Türkiye Cumhuriyeti Cumhurbaşkanlığı İletişim Başkanlığı, gündem bilgilendirme raporlarıyla koronavirüs süreci hakkında toplumu sürekli aydınlatıyor.
Bölgede ve dünyada öne çıkanlar, ulusal makamlardan resmi açıklamalar ve uluslararası medya yansımaları konusunda detaylı bilgiler veriyor. İletişim Başkanlığı'nın değerlendirme kısmındaki yorum ve analiz, yeni tip koronavirüs (Kovid-19) salgınına karşı tüm dünya çok ciddi bir savaş verildiğini gözler önüne seriyor.
*****
Analizde, "Salgının ne kadar süreceği belirsizliğini korurken, Kovid 19 ülkeleri hem sağlık hem psikolojik hem de ekonomik açıdan ciddi bir biçimde zorlayacak gibi gözüküyor. Hiçbir ülkenin zarar almadan çıkamayacağı artık belli olan bu salgına realist yaklaşıp en az hasarla atlatmaya çalışmalıyız. Bu süreçte ancak tedbirlerini erkenden alıp salgının ciddiyetinin farkında olan ülkeler zararı minimize edebilir. Türkiye, virüs tehlikesini en baştan beri ciddiye alan ve gerekli tedbirleri her anlamda uygulayan ülkelerin başında geliyor." deniliyor.
*****
Türkiye'de çok ciddi çalışmaların özenle yapıldığını vurgulayan analizde, "Avrupa ülkelerinin yeni tip koronavirüs (Kovid-19) salgınının yayılmasını önlemeye yönelik kitlesel ölçekteki tedbirleri, kendi ülkelerinde ilk vakaların ortaya çıkmasının ardından geçen 39 ila 54 günde almaya başladıkları görülürken, Türkiye’nin ilk birkaç gün içinde hareket geçmesi bu ciddiyetin en önemli göstergesi. Türkiye’nin salgına karşı mücadelede bir diğer avantajı ise açıkça fark yaratan sağlık çalışanlarıdır. Bilgileri ve tecrübelerinin yanı sıra tüm özverilerini ortaya koyan sağlık çalışanlarımız, Şehir Hastaneleri gibi her türlü imkânı içerisinde barındıran modern sağlık merkezlerinde virüsle mücadelelerini sürdüreceklerdir. Türkiye’nin, tüm dünyayı derinden sarsan bu salgına karşı mücadelesini ancak devlet-millet ortaklığıyla başarıyla tamamlayabileceği akıllardan çıkarılmamalıdır." ifadesi yer alıyor.
*****
Bu analizin ardından bize düşen ne?
Bize düşen böyle önemli bir süreçte her zamankinden daha fazla kenetlenmek, birlik ve beraberlik içerisinde dik durmaktır.
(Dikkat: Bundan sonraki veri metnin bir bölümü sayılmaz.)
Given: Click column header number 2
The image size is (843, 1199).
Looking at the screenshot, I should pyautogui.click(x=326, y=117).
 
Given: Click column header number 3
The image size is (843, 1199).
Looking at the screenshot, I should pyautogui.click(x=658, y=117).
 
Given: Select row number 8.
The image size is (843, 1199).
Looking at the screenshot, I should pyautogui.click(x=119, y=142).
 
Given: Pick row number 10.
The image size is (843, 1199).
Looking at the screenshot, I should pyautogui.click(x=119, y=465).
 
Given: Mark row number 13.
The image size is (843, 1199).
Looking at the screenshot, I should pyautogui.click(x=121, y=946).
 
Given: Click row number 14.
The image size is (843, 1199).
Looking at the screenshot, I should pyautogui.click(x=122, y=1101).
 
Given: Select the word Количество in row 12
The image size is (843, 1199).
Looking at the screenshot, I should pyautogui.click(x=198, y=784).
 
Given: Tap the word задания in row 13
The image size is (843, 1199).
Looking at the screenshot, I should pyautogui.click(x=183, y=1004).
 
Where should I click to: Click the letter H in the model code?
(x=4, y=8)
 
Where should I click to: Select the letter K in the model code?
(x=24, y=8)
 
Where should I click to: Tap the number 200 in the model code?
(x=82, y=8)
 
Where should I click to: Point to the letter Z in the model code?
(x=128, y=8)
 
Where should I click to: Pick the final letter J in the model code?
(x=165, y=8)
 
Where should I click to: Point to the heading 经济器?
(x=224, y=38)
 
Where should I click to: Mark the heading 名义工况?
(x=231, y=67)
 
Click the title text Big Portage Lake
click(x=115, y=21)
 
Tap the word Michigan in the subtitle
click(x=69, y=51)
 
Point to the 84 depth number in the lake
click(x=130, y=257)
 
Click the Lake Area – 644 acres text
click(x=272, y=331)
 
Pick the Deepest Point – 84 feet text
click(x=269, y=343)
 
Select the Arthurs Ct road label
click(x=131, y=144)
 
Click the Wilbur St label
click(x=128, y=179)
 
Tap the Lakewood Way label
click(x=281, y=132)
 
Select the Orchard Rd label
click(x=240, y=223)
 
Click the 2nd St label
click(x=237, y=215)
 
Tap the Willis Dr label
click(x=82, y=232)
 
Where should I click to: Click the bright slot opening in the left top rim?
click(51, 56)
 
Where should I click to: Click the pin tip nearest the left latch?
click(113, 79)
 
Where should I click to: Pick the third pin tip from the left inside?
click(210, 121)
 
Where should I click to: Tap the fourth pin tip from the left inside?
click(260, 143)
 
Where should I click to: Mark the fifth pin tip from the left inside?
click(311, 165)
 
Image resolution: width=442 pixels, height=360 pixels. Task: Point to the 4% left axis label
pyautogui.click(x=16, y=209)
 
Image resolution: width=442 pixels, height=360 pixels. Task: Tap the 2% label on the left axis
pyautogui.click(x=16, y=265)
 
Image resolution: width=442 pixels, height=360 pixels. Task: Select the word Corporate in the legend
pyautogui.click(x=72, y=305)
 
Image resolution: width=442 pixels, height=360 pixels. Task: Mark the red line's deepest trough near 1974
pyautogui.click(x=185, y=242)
Çünkü İletişim Başkanlığı yaşanan süreci çok iyi analiz ederken, gelişmeleri de toplumla paylaşıyor. Akıllardaki soru işaretlerini gideriyor. Bir anlamda bilgi kirliliğinin önüne geçiyor.
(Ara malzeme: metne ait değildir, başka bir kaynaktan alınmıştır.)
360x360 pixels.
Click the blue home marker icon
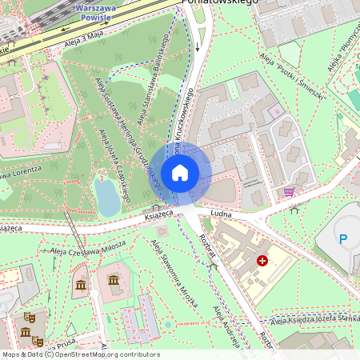pos(180,173)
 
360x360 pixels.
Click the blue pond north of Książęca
pos(107,197)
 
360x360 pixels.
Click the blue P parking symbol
pos(344,238)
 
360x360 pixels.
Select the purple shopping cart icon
pos(288,192)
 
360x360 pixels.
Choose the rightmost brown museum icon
pos(114,281)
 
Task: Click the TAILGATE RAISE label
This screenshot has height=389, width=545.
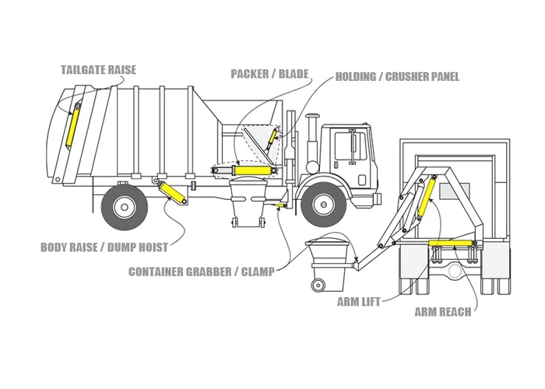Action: [x=98, y=70]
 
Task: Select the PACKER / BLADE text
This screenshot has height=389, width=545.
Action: [x=269, y=74]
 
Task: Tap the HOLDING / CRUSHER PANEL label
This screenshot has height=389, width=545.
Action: [x=397, y=77]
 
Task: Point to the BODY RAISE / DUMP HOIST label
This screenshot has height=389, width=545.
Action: [x=104, y=247]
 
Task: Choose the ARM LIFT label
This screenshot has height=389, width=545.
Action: [x=359, y=301]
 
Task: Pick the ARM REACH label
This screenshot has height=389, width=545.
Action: [x=442, y=312]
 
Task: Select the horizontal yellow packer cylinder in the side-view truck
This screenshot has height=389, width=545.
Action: [x=251, y=170]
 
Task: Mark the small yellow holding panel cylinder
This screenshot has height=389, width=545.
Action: [x=272, y=139]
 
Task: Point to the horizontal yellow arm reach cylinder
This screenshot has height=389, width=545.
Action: [x=453, y=244]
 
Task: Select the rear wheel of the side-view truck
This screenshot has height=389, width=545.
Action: [x=124, y=206]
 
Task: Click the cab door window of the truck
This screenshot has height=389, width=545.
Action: [x=358, y=145]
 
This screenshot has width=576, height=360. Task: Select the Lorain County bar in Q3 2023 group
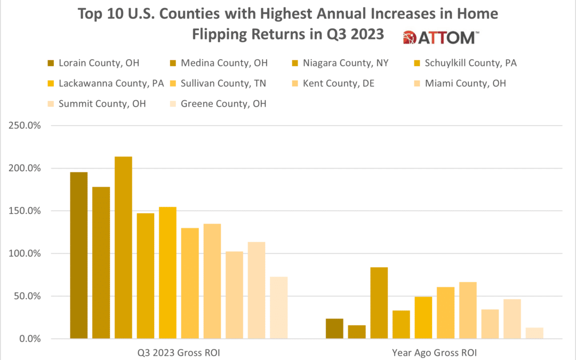click(79, 255)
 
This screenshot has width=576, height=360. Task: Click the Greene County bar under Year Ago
click(534, 333)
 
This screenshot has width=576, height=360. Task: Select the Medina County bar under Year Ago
click(357, 332)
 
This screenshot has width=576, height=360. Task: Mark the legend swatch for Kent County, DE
click(296, 84)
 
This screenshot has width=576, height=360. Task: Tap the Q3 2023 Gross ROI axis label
click(179, 352)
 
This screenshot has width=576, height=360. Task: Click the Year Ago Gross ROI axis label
click(435, 352)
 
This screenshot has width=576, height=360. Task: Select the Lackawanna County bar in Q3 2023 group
click(167, 273)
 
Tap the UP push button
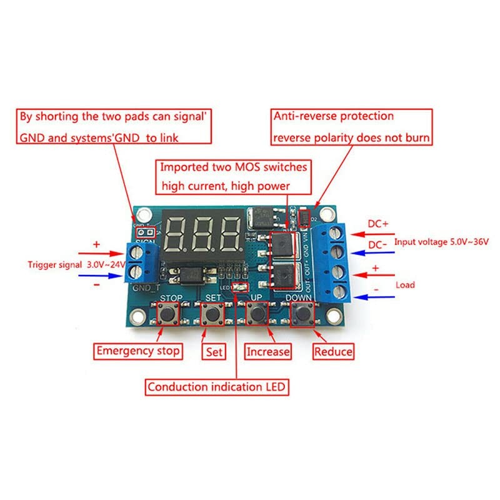(257, 312)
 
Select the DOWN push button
(302, 312)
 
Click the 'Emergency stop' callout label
(138, 351)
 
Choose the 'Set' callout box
(214, 352)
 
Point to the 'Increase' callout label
(268, 352)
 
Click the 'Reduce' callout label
(334, 352)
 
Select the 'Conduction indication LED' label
(217, 387)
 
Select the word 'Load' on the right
(405, 284)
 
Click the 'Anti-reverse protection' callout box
(351, 126)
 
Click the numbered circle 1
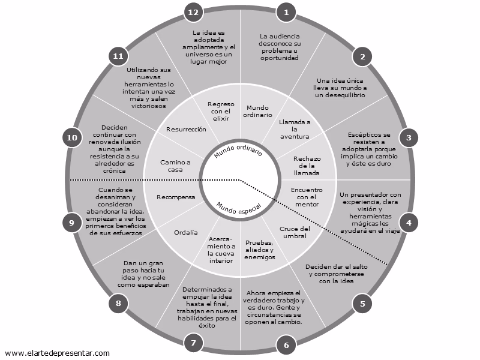(286, 11)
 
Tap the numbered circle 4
(409, 222)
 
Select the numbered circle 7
(193, 344)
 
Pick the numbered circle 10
(72, 138)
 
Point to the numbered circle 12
(193, 11)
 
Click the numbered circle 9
(71, 222)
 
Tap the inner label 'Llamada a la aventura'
(294, 129)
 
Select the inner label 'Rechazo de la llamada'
(307, 166)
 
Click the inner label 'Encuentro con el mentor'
(307, 197)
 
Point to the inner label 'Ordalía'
(185, 232)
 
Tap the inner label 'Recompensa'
(176, 197)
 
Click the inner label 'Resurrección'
(186, 129)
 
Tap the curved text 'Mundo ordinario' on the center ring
(238, 151)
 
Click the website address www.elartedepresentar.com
(57, 353)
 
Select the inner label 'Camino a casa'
(175, 166)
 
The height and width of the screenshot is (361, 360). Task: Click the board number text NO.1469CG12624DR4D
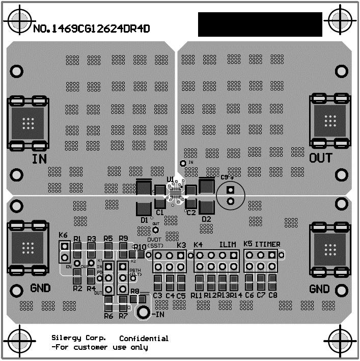tap(91, 29)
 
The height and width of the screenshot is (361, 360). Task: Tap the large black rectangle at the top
tap(260, 24)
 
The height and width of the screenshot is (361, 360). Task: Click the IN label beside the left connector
tap(39, 159)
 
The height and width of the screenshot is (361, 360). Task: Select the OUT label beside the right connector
tap(321, 158)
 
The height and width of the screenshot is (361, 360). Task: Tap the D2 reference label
tap(206, 219)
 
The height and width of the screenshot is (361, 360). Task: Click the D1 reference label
tap(144, 220)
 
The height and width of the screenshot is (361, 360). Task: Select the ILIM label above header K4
tap(228, 244)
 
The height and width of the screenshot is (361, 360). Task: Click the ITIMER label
tap(267, 244)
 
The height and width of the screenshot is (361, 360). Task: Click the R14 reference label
tap(235, 295)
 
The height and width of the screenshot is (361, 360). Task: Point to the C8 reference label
tap(273, 295)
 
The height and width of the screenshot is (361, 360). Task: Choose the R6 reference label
tap(108, 316)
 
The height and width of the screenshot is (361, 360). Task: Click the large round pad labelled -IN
tap(143, 312)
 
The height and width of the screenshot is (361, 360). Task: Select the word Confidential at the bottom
tap(144, 339)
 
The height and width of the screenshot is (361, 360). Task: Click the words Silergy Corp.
tap(79, 338)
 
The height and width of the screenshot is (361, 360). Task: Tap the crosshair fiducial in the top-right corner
tap(340, 21)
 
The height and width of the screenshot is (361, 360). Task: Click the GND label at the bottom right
tap(320, 289)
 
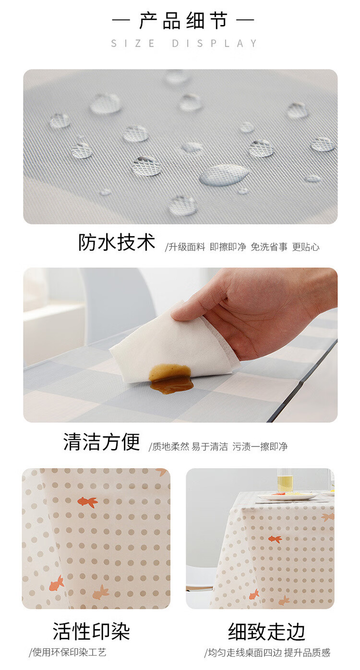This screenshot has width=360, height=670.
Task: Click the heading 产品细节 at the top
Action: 183,21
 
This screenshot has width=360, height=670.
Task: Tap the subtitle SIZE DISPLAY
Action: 184,44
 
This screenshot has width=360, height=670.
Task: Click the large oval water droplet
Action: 224,175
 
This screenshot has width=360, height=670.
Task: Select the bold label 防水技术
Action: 117,242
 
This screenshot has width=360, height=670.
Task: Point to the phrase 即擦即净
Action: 228,247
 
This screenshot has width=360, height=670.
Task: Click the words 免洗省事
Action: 269,247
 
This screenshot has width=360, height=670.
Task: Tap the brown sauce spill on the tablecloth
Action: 171,379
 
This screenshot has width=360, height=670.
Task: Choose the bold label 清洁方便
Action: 102,442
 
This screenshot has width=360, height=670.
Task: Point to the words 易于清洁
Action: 210,447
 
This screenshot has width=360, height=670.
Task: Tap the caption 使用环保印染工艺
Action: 68,652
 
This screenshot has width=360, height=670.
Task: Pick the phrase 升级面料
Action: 187,247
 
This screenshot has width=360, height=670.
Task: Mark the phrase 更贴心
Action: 306,247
Koronavirüs konusunda o kadar çok bilgi kirliliği yaşanıyor ki, sosyal medya paylaşımlarına baksanız hasta değilseniz bile siz de hasta olursunuz.
Vücudunuzda korona virüsü yoksa bile o sosyal medya paylaşımlarındaki bilgi kirliliği yüzünden psikolojiniz bozulur.
*****
Bakın, siz evlerinizde rahat rahat otururken belki sabahlara kadar uykusuz kalan bir valisi var bu kentin. Vali Mahmut Demirtaş, aynı İletişim Başkanlığı'nda olduğu gibi süreç hakkında anı anına bilgilendirmeler yapıyor. Bilgi kirliliği karşısında aynı anda gerçekleri açıklayan bilgiler veriyor.
Halka 'sokağa çıkmayın' derken, halkın sorunlarıyla ilgilenmekten evine bile gidemeyen Vali Mahmut Demirtaş, koronavirüs salgınının artmaya başlamasından bugüne kadarki süreçte örnek bir devlet adamlığı sergilemesiyle dikkat çekiyor.
İşte tam bu noktada bize düşen, evimizden dışarı çıkmamaktır. Ailemizin sağlığını ve birliğini korumaktır. Bizden istenilen kurallara uymaktır. Devletin resmi kanallarından yapılan açıklamaları iyi takip etmektir. Bize düşen, her zamankinden daha çok kenetlenip, komşumuza sahip çıkmaktır.
Yoksa sosyal medyadaki bilgi kirliliğine kapılıp gidersek, onların değirmenine su taşırsak; bu aziz millete inanın virüsten daha çok zarar vermiş oluruz.